§ **Short problem**
Before looking at the data, write out the passage from the PL/SQL variables text between "Friday, 4 April" and "or data retrieval.", inclusive, with every character unchanged.

§ **Reading text**
* begin *

Friday, 4 April 2014

PL/SQL Variables and Constants



Variables:-
                PL/SQL variables are the temporary data storage for any of the available oracle data-type which can be used/modify within PL/SQL block for any calculation or data retrieval.
Syntax:-
                emp_id varchar(5);
Later we can assign some value in PL/SQL block as below:
emp_id := ‘10001’;
Declaring a PL/SQL variable with some default value (its not a constant, we can change it further) as below:
emp_id varchar(5) := ‘10001’;
Later we can change the above as below:
emp_id := ‘20001’;
                We can declare a variable as NOT NULL and then we have to give some default value at the time of declaration, later we can re-assign the value:
        emp_dept varchar2(10) NOT NULL := ‘IT Dept’;

Scope of PL/SQL variable:-
                There are two ways to declare a PL/SQL variable:
  • Local variables - declared in an inner block and cannot be referenced by outside Blocks.

* end *

§ **Provided material**
* begin *

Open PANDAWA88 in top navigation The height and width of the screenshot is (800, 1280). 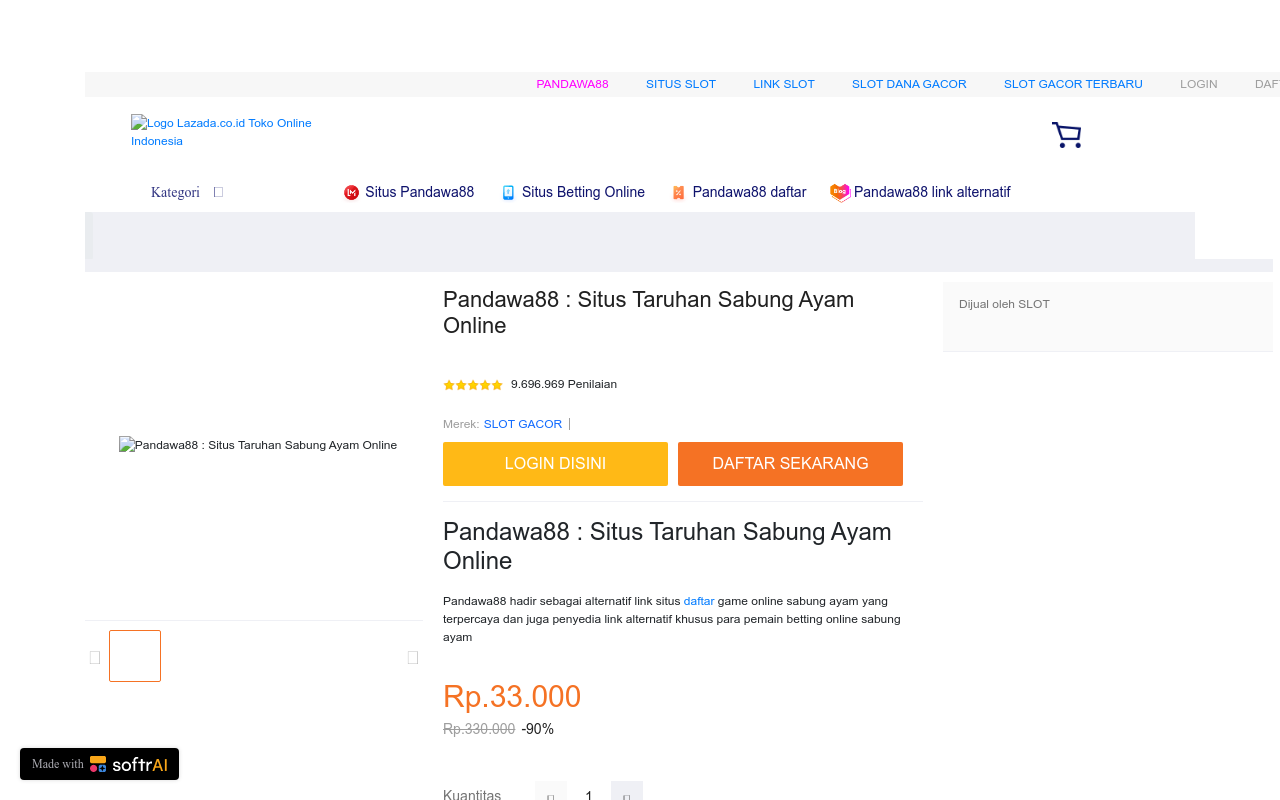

* end *

§ **Response to the exercise**
Friday, 4 April 2014

PL/SQL Variables and Constants



Variables:-
                PL/SQL variables are the temporary data storage for any of the available oracle data-type which can be used/modify within PL/SQL block for any calculation or data retrieval.